*WHAT THE TASK ASKS*
Only those lines in the data below from the line containing "For every named" through the line containing "Home (619, 99)", both included, should be restated word for word.

===== RECORDS SUPPLIED

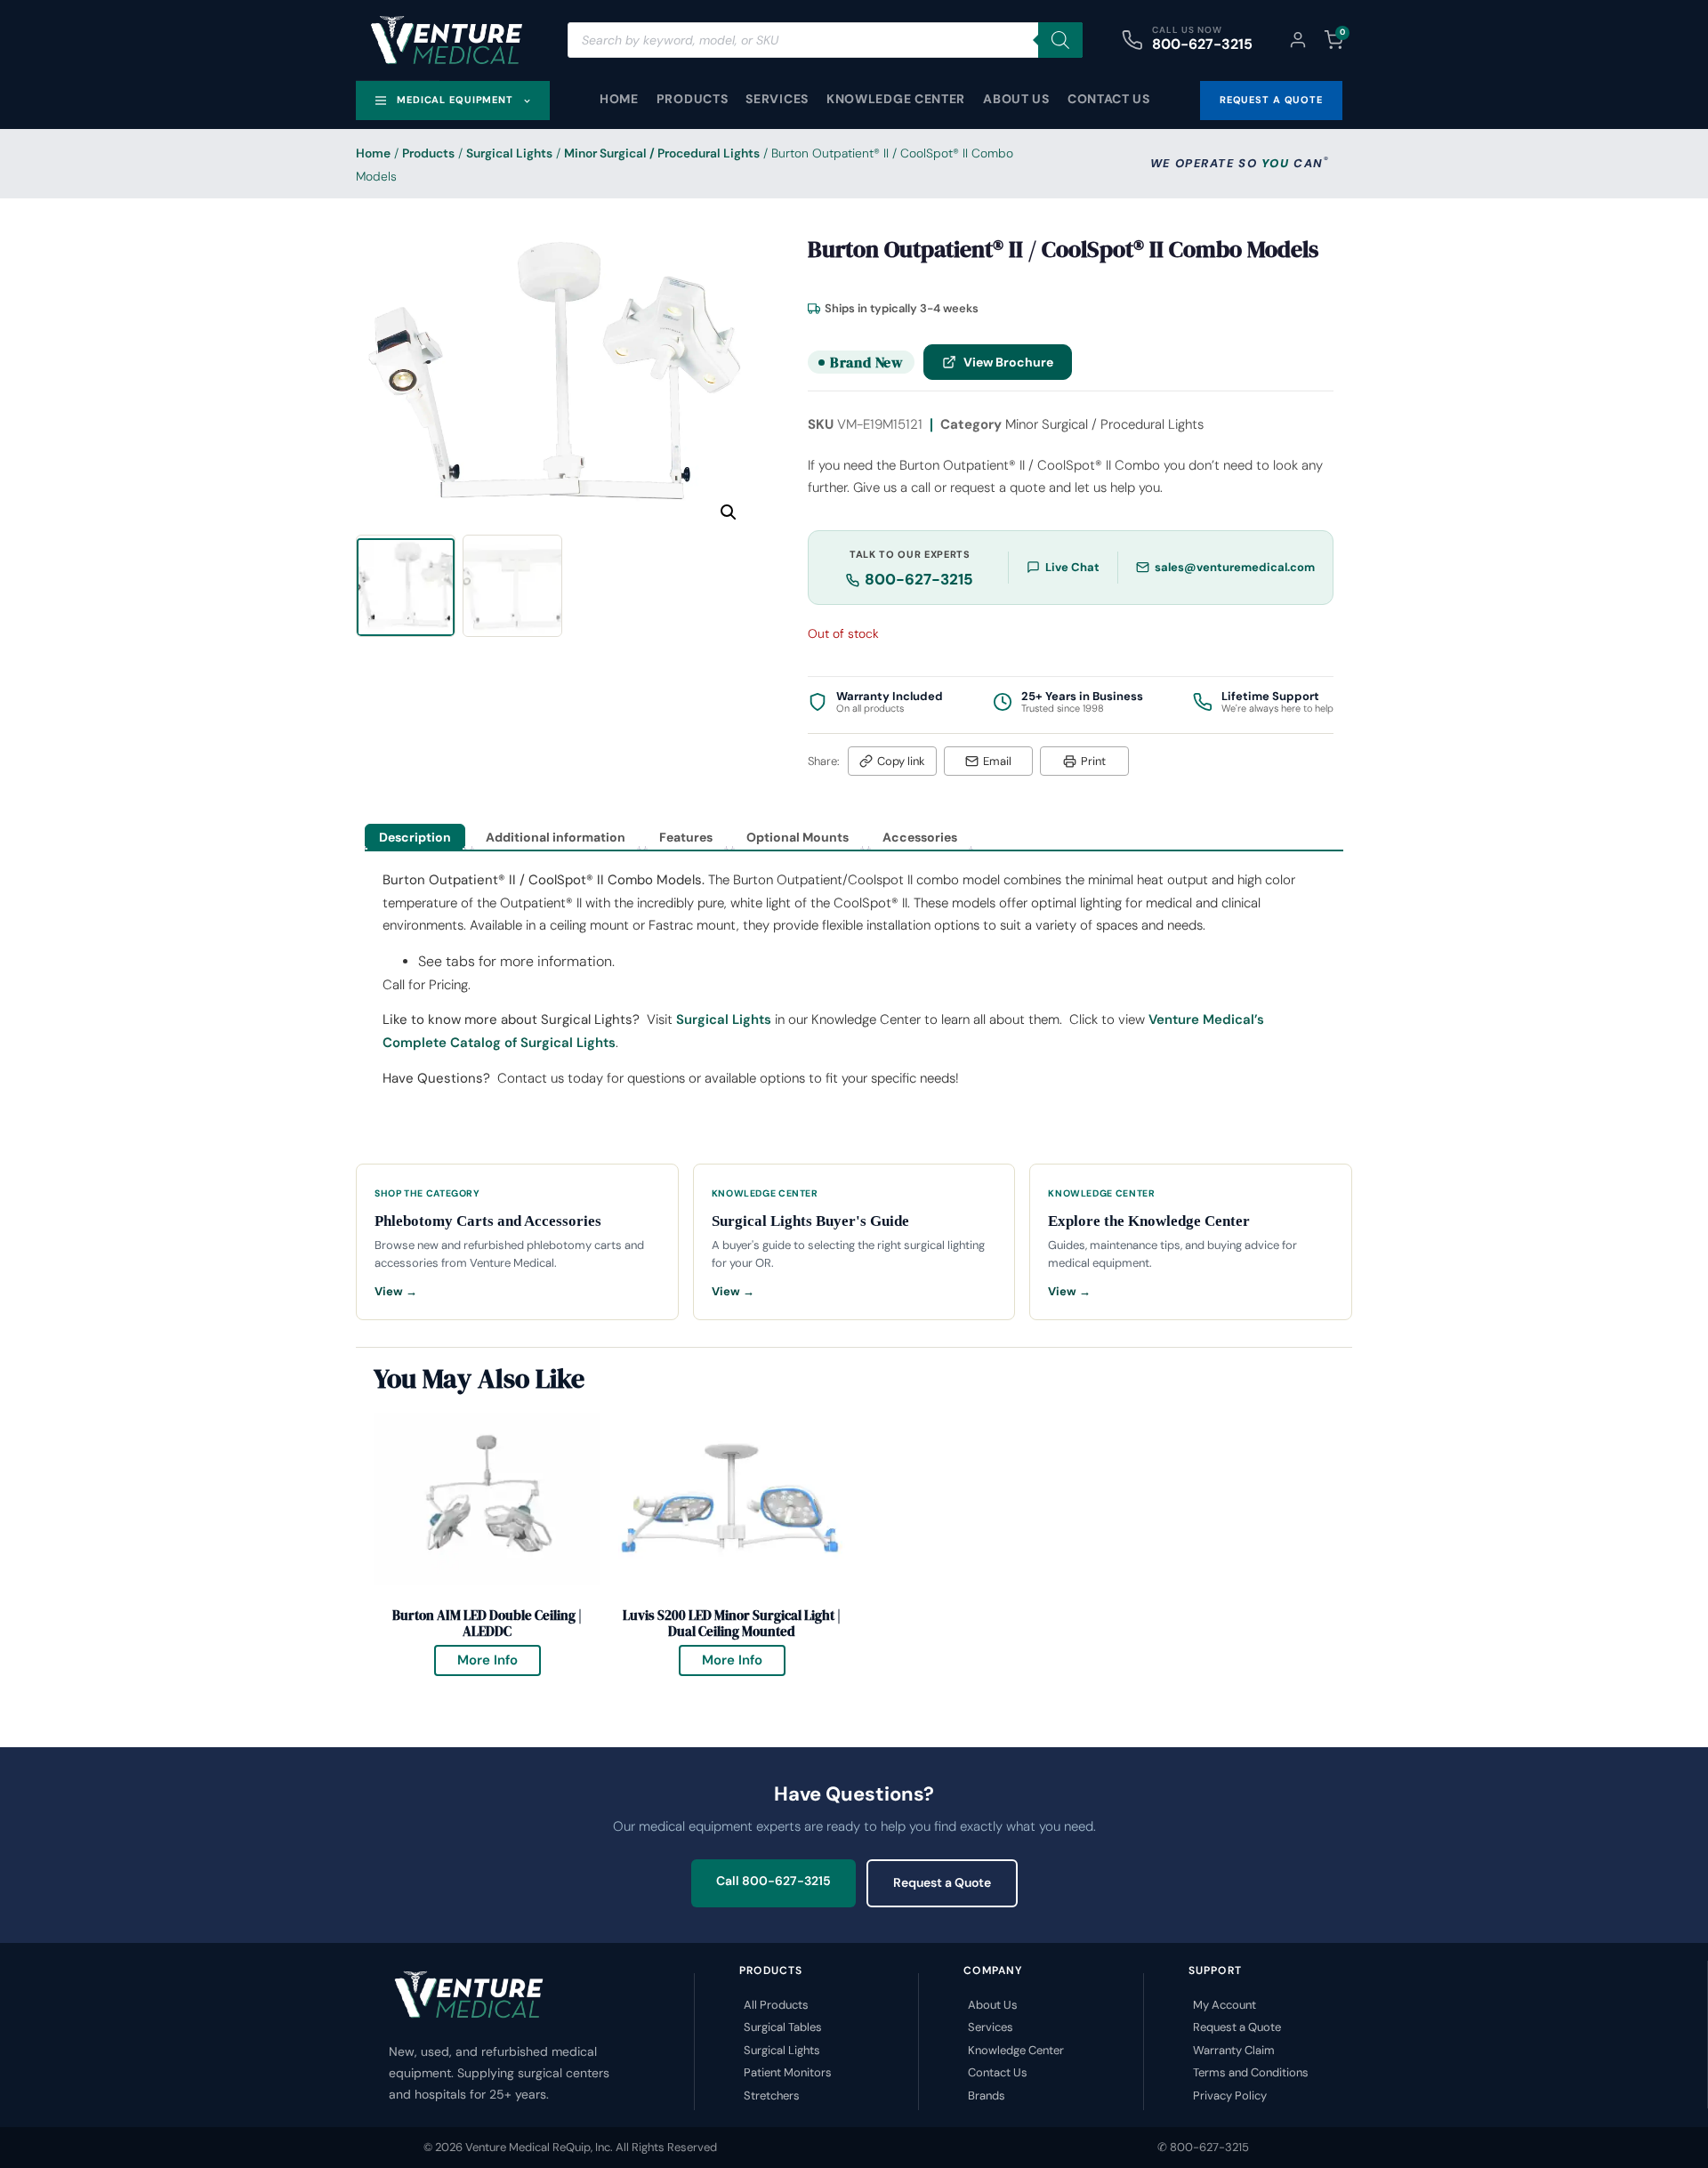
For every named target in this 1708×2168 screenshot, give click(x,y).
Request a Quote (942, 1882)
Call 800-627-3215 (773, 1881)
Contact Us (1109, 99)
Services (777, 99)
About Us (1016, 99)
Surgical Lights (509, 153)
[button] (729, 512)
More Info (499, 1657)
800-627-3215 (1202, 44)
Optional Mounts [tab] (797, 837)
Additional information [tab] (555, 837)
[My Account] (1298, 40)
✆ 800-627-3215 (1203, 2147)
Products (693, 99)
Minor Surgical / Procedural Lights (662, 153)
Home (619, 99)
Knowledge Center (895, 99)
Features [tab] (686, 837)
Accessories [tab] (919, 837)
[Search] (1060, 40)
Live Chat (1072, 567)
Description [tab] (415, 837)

==========
===== RECORDS SUPPLIED

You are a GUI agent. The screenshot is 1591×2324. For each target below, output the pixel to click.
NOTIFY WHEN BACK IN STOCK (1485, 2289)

==========

*ANSWER BOX*
For every named target in this 1708×2168 screenshot, give click(x,y).
Request a Quote (942, 1882)
Call 800-627-3215 (773, 1881)
Contact Us (1109, 99)
Services (777, 99)
About Us (1016, 99)
Surgical Lights (509, 153)
[button] (729, 512)
More Info (499, 1657)
800-627-3215 (1202, 44)
Optional Mounts [tab] (797, 837)
Additional information [tab] (555, 837)
[My Account] (1298, 40)
✆ 800-627-3215 (1203, 2147)
Products (693, 99)
Minor Surgical / Procedural Lights (662, 153)
Home (619, 99)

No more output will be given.